* DATA TO PROCESS
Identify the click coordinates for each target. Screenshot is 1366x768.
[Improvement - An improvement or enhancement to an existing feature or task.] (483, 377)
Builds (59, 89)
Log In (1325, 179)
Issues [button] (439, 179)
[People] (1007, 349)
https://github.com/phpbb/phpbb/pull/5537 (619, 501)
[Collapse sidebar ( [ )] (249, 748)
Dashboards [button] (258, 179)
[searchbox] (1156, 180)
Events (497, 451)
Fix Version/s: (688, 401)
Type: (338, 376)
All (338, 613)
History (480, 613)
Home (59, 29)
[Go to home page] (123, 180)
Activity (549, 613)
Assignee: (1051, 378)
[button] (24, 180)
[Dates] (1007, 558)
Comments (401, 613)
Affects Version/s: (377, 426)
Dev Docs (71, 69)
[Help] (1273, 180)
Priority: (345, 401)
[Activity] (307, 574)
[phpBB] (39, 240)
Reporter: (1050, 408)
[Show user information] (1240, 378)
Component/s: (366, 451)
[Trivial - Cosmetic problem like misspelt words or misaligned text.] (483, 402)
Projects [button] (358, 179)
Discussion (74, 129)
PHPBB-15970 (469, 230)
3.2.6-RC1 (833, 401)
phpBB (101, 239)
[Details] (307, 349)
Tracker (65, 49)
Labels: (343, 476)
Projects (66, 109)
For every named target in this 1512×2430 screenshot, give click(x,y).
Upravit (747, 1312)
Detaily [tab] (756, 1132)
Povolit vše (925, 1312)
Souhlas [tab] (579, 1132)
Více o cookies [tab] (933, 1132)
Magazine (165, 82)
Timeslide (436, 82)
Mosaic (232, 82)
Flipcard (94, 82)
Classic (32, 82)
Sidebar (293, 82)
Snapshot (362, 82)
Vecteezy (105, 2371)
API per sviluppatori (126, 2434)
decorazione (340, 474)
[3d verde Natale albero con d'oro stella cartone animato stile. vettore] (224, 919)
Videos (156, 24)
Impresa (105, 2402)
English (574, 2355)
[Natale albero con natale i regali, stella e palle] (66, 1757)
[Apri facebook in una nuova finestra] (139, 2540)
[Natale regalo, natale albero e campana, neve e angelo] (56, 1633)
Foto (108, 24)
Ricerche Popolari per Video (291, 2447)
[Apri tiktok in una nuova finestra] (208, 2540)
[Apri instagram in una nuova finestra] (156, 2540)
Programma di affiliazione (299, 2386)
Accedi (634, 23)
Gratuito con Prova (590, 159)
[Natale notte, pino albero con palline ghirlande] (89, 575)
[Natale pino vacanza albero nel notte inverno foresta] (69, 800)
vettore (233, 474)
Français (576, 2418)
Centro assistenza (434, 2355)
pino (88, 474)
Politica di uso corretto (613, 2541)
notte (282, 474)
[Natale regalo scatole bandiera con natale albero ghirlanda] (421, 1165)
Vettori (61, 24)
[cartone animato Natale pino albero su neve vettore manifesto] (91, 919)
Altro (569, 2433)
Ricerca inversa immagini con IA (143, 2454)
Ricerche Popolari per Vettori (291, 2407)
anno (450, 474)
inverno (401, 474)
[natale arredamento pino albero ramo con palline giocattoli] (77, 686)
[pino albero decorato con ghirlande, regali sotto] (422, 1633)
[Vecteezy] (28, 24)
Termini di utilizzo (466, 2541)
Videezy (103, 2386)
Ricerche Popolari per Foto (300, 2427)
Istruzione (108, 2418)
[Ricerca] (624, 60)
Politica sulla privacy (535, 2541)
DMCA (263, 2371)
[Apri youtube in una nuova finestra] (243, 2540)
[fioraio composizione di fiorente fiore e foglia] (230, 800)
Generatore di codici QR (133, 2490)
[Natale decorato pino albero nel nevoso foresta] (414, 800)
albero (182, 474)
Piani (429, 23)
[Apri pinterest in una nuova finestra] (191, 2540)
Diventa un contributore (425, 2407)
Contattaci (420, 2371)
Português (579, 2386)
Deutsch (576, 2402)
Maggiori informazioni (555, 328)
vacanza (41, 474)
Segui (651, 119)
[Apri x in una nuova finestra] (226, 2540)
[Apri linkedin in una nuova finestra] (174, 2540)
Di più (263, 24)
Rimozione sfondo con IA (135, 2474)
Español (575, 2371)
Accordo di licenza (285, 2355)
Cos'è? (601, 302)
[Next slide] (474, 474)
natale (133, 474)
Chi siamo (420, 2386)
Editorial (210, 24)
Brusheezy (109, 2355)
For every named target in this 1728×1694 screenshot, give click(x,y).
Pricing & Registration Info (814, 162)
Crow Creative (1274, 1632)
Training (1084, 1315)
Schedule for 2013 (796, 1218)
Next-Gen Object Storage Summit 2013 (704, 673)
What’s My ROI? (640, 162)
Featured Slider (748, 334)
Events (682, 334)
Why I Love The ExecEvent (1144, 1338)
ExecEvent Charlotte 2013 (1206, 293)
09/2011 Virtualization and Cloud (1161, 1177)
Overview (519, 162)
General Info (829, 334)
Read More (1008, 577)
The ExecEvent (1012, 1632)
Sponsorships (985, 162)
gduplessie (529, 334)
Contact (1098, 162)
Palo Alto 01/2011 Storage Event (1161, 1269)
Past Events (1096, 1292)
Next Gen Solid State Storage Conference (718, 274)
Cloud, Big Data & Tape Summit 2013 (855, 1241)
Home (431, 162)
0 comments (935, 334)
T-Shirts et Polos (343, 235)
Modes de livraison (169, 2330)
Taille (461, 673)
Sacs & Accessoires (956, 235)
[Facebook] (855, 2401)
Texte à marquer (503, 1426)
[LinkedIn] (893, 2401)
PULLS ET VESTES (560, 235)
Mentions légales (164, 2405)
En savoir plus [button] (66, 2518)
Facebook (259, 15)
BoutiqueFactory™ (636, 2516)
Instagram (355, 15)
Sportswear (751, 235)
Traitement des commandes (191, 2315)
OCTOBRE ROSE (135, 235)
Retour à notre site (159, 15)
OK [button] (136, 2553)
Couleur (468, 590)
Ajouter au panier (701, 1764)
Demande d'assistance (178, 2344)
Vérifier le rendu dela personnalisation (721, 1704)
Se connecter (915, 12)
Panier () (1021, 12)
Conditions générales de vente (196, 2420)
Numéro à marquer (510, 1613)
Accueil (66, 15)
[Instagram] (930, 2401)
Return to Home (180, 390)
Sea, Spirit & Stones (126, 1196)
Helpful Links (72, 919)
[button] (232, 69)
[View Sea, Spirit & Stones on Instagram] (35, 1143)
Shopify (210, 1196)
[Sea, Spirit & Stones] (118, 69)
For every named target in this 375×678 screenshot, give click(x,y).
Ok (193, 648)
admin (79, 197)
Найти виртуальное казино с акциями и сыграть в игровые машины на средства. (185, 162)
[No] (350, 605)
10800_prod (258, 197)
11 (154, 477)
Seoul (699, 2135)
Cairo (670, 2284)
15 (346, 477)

* WHAT IS NEEDED
This exercise requires all the entries to be written out again exactly.

* FINISHED EXERCISE
Identify the click coordinates for each target. Screenshot is 1366x768.
[Improvement - An improvement or enhancement to an existing feature or task.] (483, 377)
Builds (59, 89)
Log In (1325, 179)
Issues [button] (439, 179)
[People] (1007, 349)
https://github.com/phpbb/phpbb/pull/5537 (619, 501)
[Collapse sidebar ( [ )] (249, 748)
Dashboards [button] (258, 179)
[searchbox] (1156, 180)
Events (497, 451)
Fix Version/s: (688, 401)
Type: (338, 376)
All (338, 613)
History (480, 613)
Home (59, 29)
[Go to home page] (123, 180)
Activity (549, 613)
Assignee: (1051, 378)
[button] (24, 180)
[Dates] (1007, 558)
Comments (401, 613)
Affects Version/s: (377, 426)
Dev Docs (71, 69)
[Help] (1273, 180)
Priority: (345, 401)
[Activity] (307, 574)
[phpBB] (39, 240)
Reporter: (1050, 408)
[Show user information] (1240, 378)
Component/s: (366, 451)
[Trivial - Cosmetic problem like misspelt words or misaligned text.] (483, 402)
Projects [button] (358, 179)
Discussion (74, 129)
PHPBB-15970 (469, 230)
3.2.6-RC1 (833, 401)
phpBB (101, 239)
[Details] (307, 349)
Tracker (65, 49)
Labels: (343, 476)
Projects (66, 109)
For every named target in this 1512×2430 screenshot, give click(x,y).
Upravit (747, 1312)
Detaily [tab] (756, 1132)
Povolit vše (925, 1312)
Souhlas [tab] (579, 1132)
Více o cookies [tab] (933, 1132)
Magazine (165, 82)
Timeslide (436, 82)
Mosaic (232, 82)
Flipcard (94, 82)
Classic (32, 82)
Sidebar (293, 82)
Snapshot (362, 82)
Vecteezy (105, 2371)
API per sviluppatori (126, 2434)
decorazione (340, 474)
[3d verde Natale albero con d'oro stella cartone animato stile. vettore] (224, 919)
Videos (156, 24)
Impresa (105, 2402)
English (574, 2355)
[Natale albero con natale i regali, stella e palle] (66, 1757)
[Apri facebook in una nuova finestra] (139, 2540)
[Natale regalo, natale albero e campana, neve e angelo] (56, 1633)
Foto (108, 24)
Ricerche Popolari per Video (291, 2447)
[Apri tiktok in una nuova finestra] (208, 2540)
[Apri instagram in una nuova finestra] (156, 2540)
Programma di affiliazione (299, 2386)
Accedi (634, 23)
Gratuito con Prova (590, 159)
[Natale notte, pino albero con palline ghirlande] (89, 575)
[Natale pino vacanza albero nel notte inverno foresta] (69, 800)
vettore (233, 474)
Français (576, 2418)
Centro assistenza (434, 2355)
pino (88, 474)
Politica di uso corretto (613, 2541)
notte (282, 474)
[Natale regalo scatole bandiera con natale albero ghirlanda] (421, 1165)
Vettori (61, 24)
[cartone animato Natale pino albero su neve vettore manifesto] (91, 919)
Altro (569, 2433)
Ricerca inversa immagini con IA (143, 2454)
Ricerche Popolari per Vettori (291, 2407)
anno (450, 474)
inverno (401, 474)
[natale arredamento pino albero ramo con palline giocattoli] (77, 686)
[pino albero decorato con ghirlande, regali sotto] (422, 1633)
[Vecteezy] (28, 24)
Termini di utilizzo (466, 2541)
Videezy (103, 2386)
Ricerche Popolari per Foto (300, 2427)
Istruzione (108, 2418)
[Ricerca] (624, 60)
Politica sulla privacy (535, 2541)
DMCA (263, 2371)
[Apri youtube in una nuova finestra] (243, 2540)
[fioraio composizione di fiorente fiore e foglia] (230, 800)
Generatore di codici QR (133, 2490)
[Natale decorato pino albero nel nevoso foresta] (414, 800)
albero (182, 474)
Piani (429, 23)
[Apri pinterest in una nuova finestra] (191, 2540)
Diventa un contributore (425, 2407)
Contattaci (420, 2371)
Português (579, 2386)
Deutsch (576, 2402)
Maggiori informazioni (555, 328)
vacanza (41, 474)
Segui (651, 119)
[Apri x in una nuova finestra] (226, 2540)
[Apri linkedin in una nuova finestra] (174, 2540)
Di più (263, 24)
Rimozione sfondo con IA (135, 2474)
Español (575, 2371)
Accordo di licenza (285, 2355)
Cos'è? (601, 302)
[Next slide] (474, 474)
natale (133, 474)
Chi siamo (420, 2386)
Editorial (210, 24)
Brusheezy (109, 2355)
For every named target in this 1728×1694 screenshot, give click(x,y).
Pricing & Registration Info (814, 162)
Crow Creative (1274, 1632)
Training (1084, 1315)
Schedule for 2013 (796, 1218)
Next-Gen Object Storage Summit 2013 (704, 673)
What’s My ROI? (640, 162)
Featured Slider (748, 334)
Events (682, 334)
Why I Love The ExecEvent (1144, 1338)
ExecEvent Charlotte 2013 (1206, 293)
09/2011 Virtualization and Cloud (1161, 1177)
Overview (519, 162)
General Info (829, 334)
Read More (1008, 577)
The ExecEvent (1012, 1632)
Sponsorships (985, 162)
gduplessie (529, 334)
Contact (1098, 162)
Palo Alto 01/2011 Storage Event (1161, 1269)
Past Events (1096, 1292)
Next Gen Solid State Storage Conference (718, 274)
Cloud, Big Data & Tape Summit 2013 (855, 1241)
Home (431, 162)
0 comments (935, 334)
T-Shirts et Polos (343, 235)
Modes de livraison (169, 2330)
Taille (461, 673)
Sacs & Accessoires (956, 235)
[Facebook] (855, 2401)
Texte à marquer (503, 1426)
[LinkedIn] (893, 2401)
PULLS ET VESTES (560, 235)
Mentions légales (164, 2405)
En savoir plus [button] (66, 2518)
Facebook (259, 15)
BoutiqueFactory™ (636, 2516)
Instagram (355, 15)
Sportswear (751, 235)
Traitement des commandes (191, 2315)
OCTOBRE ROSE (135, 235)
Retour à notre site (159, 15)
OK [button] (136, 2553)
Couleur (468, 590)
Ajouter au panier (701, 1764)
Demande d'assistance (178, 2344)
Vérifier le rendu dela personnalisation (721, 1704)
Se connecter (915, 12)
Panier () (1021, 12)
Conditions générales de vente (196, 2420)
Numéro à marquer (510, 1613)
Accueil (66, 15)
[Instagram] (930, 2401)
Return to Home (180, 390)
Sea, Spirit & Stones (126, 1196)
Helpful Links (72, 919)
[button] (232, 69)
[View Sea, Spirit & Stones on Instagram] (35, 1143)
Shopify (210, 1196)
[Sea, Spirit & Stones] (118, 69)
For every named target in this 375×678 screenshot, give click(x,y).
Ok (193, 648)
admin (79, 197)
Найти виртуальное казино с акциями и сыграть в игровые машины на средства. (185, 162)
[No] (350, 605)
10800_prod (258, 197)
11 (154, 477)
Seoul (699, 2135)
Cairo (670, 2284)
15 (346, 477)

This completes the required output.